# Problema curto
No trecho sobre a resposta do Patriarca Jeremias II aos teólogos luteranos, quais são todas as referências bíblicas citadas entre colchetes? Liste-as na ordem em que aparecem.

# Trecho

+ + +

Justificação apenas pela fé? A resposta do Patriarca Jeremias II aos teólogos luteranos


A Resposta do Patriarca Jeremias II aos teólogos luteranos de Tübingen, sobre a Confissão de Augsburgo (séc. XVI).

Da primeira resposta de Constantinopla a Tübingen
[6. A Nova Obediência]

O sexto [artigo] garante que é necessário fazer boas obras, mas não depender delas de acordo com a passagem: "Não entres em juízo com o teu servo" [Sl 143:2]. Com relação a isso dizemos que a fé precede, e então as obras seguem e são necessárias de acordo com o mandamento de Deus. Aquele que os cumpre, como deve, recebe recompensa e honra na vida eterna. Na verdade, as boas obras não são separadas, mas necessárias para a verdadeira fé. Não se deve confiar nas obras nem se gabar de uma maneira farisaica. E mesmo que tenhamos cumprido tudo, de acordo com a palavra do Senhor, "somos servos indignos" [Lc 17:10]. Todas as coisas devem ser referidas à justiça de Deus porque as coisas que foram oferecidas por nós são pequenas ou nada. De acordo com Crisóstomo, foi estabelecido que Deus não conduz aqueles de nós que estão ociosos para o Seu reino. O Senhor "se opõe aos soberbos, mas dá graça aos humildes" [1 Pe 5:5; ver Tg 4: 6; Pr 3:24]. Não se deve vangloriar-se de obras. Mas fazê-las e cumpri-las é muito necessário. Pois sem as obras divinas é impossível ser salvo. Se, então, formos convencidos pelo Senhor que diz: "Se sabes estas coisas, bem-aventurado és se as fizeres" [Jo 13:17], será para nosso benefício.

+ + +

# Informações extraídas
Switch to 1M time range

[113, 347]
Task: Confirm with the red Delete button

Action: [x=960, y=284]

+ + +

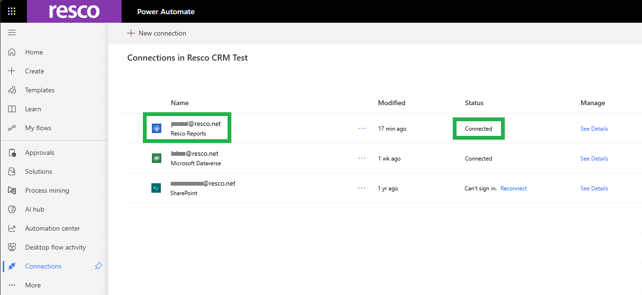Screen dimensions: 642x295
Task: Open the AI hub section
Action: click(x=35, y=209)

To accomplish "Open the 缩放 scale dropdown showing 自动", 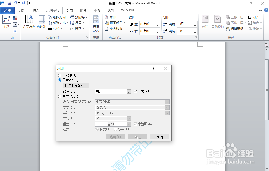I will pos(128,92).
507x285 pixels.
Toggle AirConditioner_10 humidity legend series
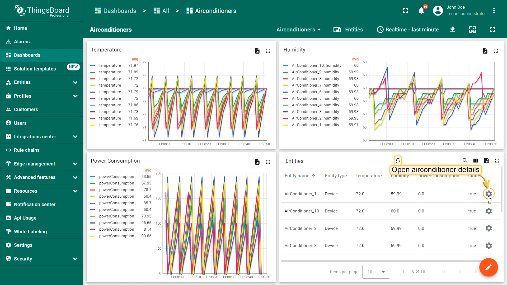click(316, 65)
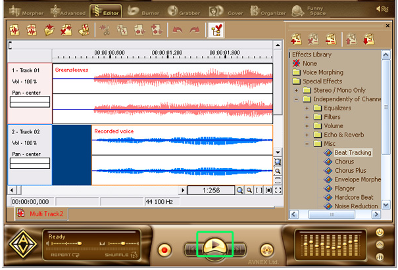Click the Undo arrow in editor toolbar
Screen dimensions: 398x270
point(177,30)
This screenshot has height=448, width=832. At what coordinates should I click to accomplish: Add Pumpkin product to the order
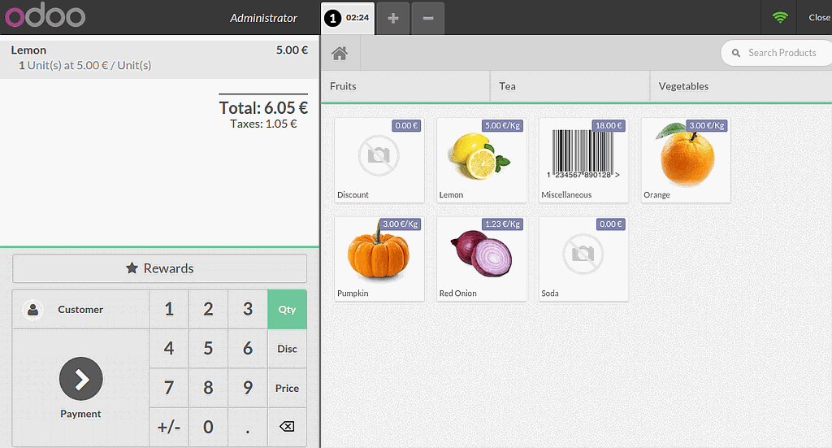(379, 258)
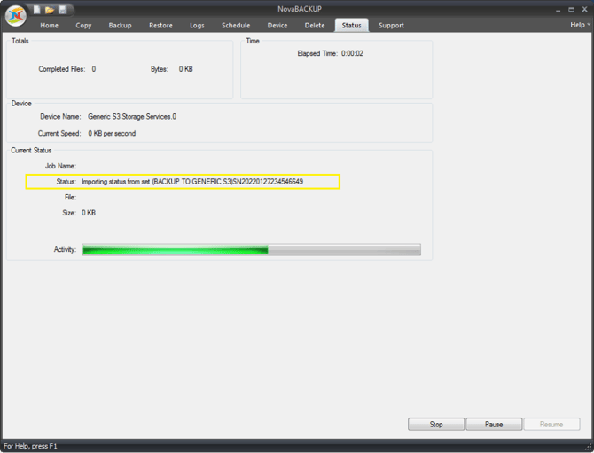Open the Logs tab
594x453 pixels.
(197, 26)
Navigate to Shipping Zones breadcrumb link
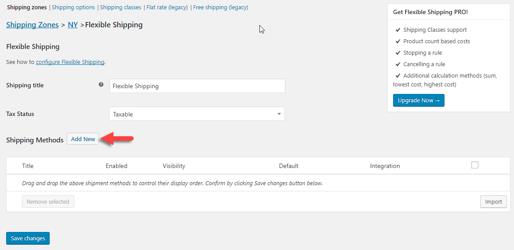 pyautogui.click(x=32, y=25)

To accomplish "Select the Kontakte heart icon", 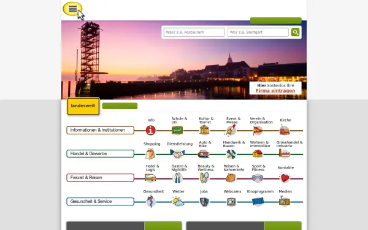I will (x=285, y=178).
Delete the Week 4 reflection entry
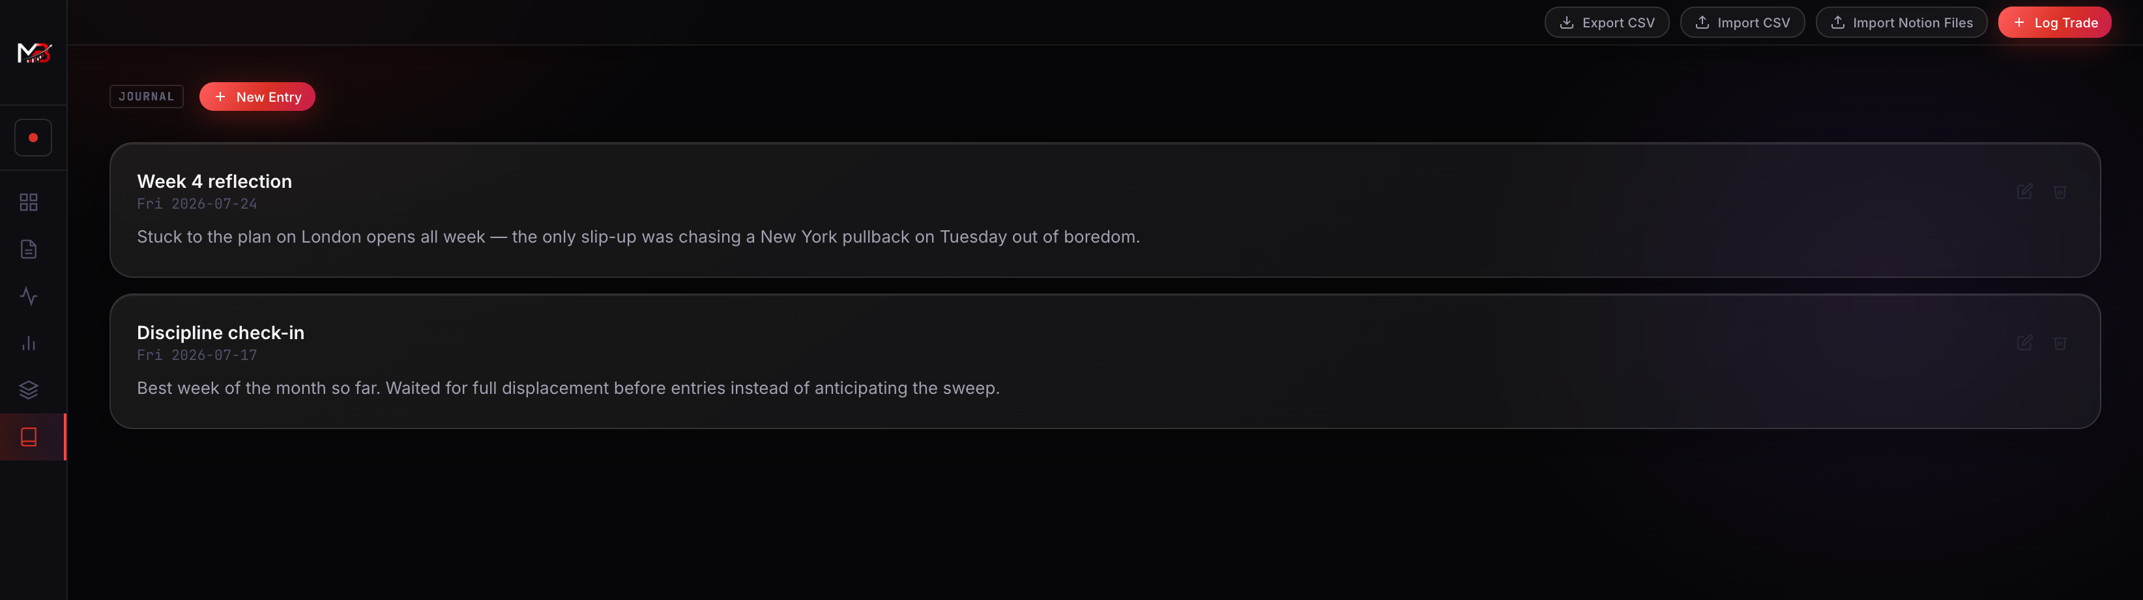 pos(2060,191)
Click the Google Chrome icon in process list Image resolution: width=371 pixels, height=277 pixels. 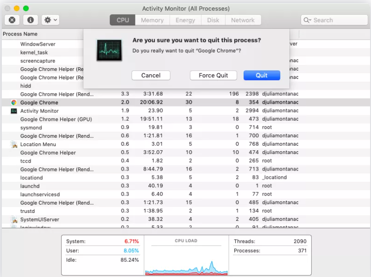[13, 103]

+ + +

# Resposta completa
Sl 143:2; Lc 17:10; 1 Pe 5:5; Tg 4: 6; Pr 3:24; Jo 13:17